Overall, nodes with higher degree centrality are primarily concentrated in the domains of safety management and organizational governance, indicating that managerial risks possess stronger connectivity and greater potential for systemic propagation. These high-centrality nodes play a critical mediating and amplifying role in risk transmission; their failure can readily trigger multi-path cascading diffusion and systemic chain reactions.
The clustering coefficient results (Table 6) further reveal that several risk nodes reach a value of 1, indicating that their neighboring nodes are fully interconnected. Such nodes are highly concentrated within densely coupled substructures centered on management and on-site execution factors, including deficiencies in safety management systems, inadequate site supervision, and unsafe human behaviors. This suggests that these risks do not occur in isolation; instead, they exhibit strong coupling and co-evolution under specific factor combinations. Once triggered, they can rapidly propagate within local clusters, generating pronounced amplification effects.
Integrating the results of degree centrality and clustering coefficient, it is evident that high-degree nodes (k ≥ 25) serve as critical hubs governing risk transmission pathways across the system, while nodes with high clustering coefficients—particularly those with C = 1—form tightly coupled local subnetworks that intensify risk aggregation and diffusion. This confirms that construction safety risks tend to accumulate and propagate within localized structures, especially those dominated by management and operational execution factors.
Moreover, when combined with the strong association rules derived from the FP-Growth algorithm, it is observed that risk combinations with high support and confidence correspond closely to either high-degree nodes or highly clustered substructures. This consistency further validates the robustness and reliability of the association rule mining results. Overall, complex network analysis not only identifies key hub factors in construction safety risks but also uncovers the intrinsic mechanisms of local risk clustering and propagation, thereby providing a solid theoretical foundation for targeted risk intervention and coordinated governance.

5. Discussion

5.1. Theoretical Implications

From a theoretical perspective, this study advances the understanding of construction safety accidents as complex, evolving systems by uncovering latent interaction patterns through systematic association rule mining. The findings clearly establish the dominant and root-cause role of management deficiencies in accident causation, while simultaneously revealing chain-like transmission mechanisms among risk factors. In particular, the results provide empirical evidence for the nonlinear amplification effect arising from concurrent management failures, whereby multiple deficiencies interact to magnify overall system risk.
These insights extend existing causation theories, which have traditionally emphasized either linear factor relationships or isolated interactions, by demonstrating that construction safety risks evolve through multi-level, dynamic coupling processes.

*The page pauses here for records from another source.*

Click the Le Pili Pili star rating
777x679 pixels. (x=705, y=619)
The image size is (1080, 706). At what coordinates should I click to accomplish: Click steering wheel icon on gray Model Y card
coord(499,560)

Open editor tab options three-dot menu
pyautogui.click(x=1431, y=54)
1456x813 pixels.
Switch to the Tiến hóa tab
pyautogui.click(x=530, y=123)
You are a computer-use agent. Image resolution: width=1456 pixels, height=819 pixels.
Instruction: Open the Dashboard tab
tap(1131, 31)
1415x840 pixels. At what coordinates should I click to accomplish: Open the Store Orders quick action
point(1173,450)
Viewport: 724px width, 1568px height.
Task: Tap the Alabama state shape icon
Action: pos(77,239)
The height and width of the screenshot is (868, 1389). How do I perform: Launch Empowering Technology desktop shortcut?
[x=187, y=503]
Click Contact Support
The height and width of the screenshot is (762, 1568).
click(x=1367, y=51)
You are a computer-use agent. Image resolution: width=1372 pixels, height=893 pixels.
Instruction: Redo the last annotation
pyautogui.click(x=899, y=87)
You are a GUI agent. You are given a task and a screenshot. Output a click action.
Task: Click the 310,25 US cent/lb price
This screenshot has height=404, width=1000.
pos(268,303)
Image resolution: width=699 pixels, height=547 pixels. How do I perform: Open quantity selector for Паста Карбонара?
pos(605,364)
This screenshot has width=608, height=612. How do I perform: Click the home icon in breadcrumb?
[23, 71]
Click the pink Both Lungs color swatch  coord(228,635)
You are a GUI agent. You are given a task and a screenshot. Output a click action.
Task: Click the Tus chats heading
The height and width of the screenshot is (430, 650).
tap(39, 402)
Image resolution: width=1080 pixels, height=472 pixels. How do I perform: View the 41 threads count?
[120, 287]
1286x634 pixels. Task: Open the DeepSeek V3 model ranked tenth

More importantly, this study offers a data-driven explanation of how localized failures within safety management subsystems can propagate and escalate into systemic breakdowns. In doing so, it bridges the gap between micro-level risk factors and macro-level system failures, thereby enriching the theoretical framework of construction safety science.
Methodologically, the proposed integrated framework, combining LLM-based risk identification with FP-Growth-based association rule mining, introduces a novel paradigm for extracting structured knowledge from unstructured textual data in the construction safety domain. By tightly coupling natural language processing techniques with data mining algorithms, this approach provides a scalable and reusable analytical pipeline. The use of large language models reduces the subjectivity and inefficiency associated with manual coding in traditional risk identification, while substantially enhancing semantic understanding and automation. Meanwhile, the application of the FP-Growth algorithm markedly improves computational efficiency in large-scale data mining, laying a solid foundation for subsequent network-based and system-level analyses. Collectively, these methodological contributions position the study at the intersection of artificial intelligence and safety science, highlighting its broader applicability to complex risk systems.

5.2. Practical Implications

The findings of this study provide a clear data-driven basis for decision-making in construction safety management. Compared with traditional experience-based approaches, this study translates risk co-occurrence patterns into differentiated management strategies by leveraging three key metrics derived from association rules: support (capturing the prevalence of risk combinations), confidence (reflecting the triggering probability along risk chains), and lift (measuring the amplification effect of risk coupling). Combined with the structural characteristics of the risk co-occurrence network, key risk nodes and highly clustered substructures are further identified, leading to the following targeted intervention pathways:
  • Strengthen source-oriented control along high-confidence pathways. High-confidence rules reveal pronounced chain-like failure mechanisms within the management system. Together with the identification of hub nodes in the network, safety training should be elevated from a basic measure to a source-control lever, with targeted programs for critical positions and high-risk operations, reinforced by process-based assessments to interrupt cascading managerial failures.
  • Establish routine system-level governance for high-support combinations. Multiple rules exhibit support values exceeding 0.8, indicating that responsibility systems, training, and inspection form a high-frequency co-occurrence structure, reflecting systemic institutional deficiencies. Accordingly, safety management should shift from single-factor control to coordinated system governance, strengthening the linkage among responsibility implementation, training, and hazard inspection to reduce recurring risks.
  • Implement coordinated interventions for high-lift coupling relationships. High-lift rules indicate strong amplification effects between human and environmental factors. Combined with nodes exhibiting high clustering coefficients, these risks tend to form dense local substructures. Management should therefore move from single-factor interventions to integrated strategies, optimizing site signage, working environments, and behavioral norms to weaken coupling conditions.
  • Control critical coupling nodes in cross-operation scenarios. Rule mining and network analysis identify cross-operation contexts as key nodes where human and material risks intersect. Their high degree and clustering coefficients highlight their bridging role in risk transmission. Targeted control measures should be implemented at high-risk interfaces, including defined safety distances and dynamic monitoring mechanisms, to prevent physical risk convergence.
  • Develop multi-indicator monitoring for concurrent management failures. When multiple managerial deficiencies co-occur, systemic risk increases significantly. A multi-indicator monitoring system based on medium- to high-confidence rules can trigger early warnings when key management factors simultaneously deviate, enabling timely identification of concurrent risk conditions and preventing local failures from escalating into systemic accidents.
  • Adopt stratified and network-informed precision governance. Homogeneous governance approaches should be avoided. Based on network metrics, high-degree nodes should be prioritized for intervention to weaken their connectivity with other risks, while highly clustered substructures should be addressed through coordinated governance to disrupt tight interdependencies. This enables dynamic risk identification and precise control on construction sites.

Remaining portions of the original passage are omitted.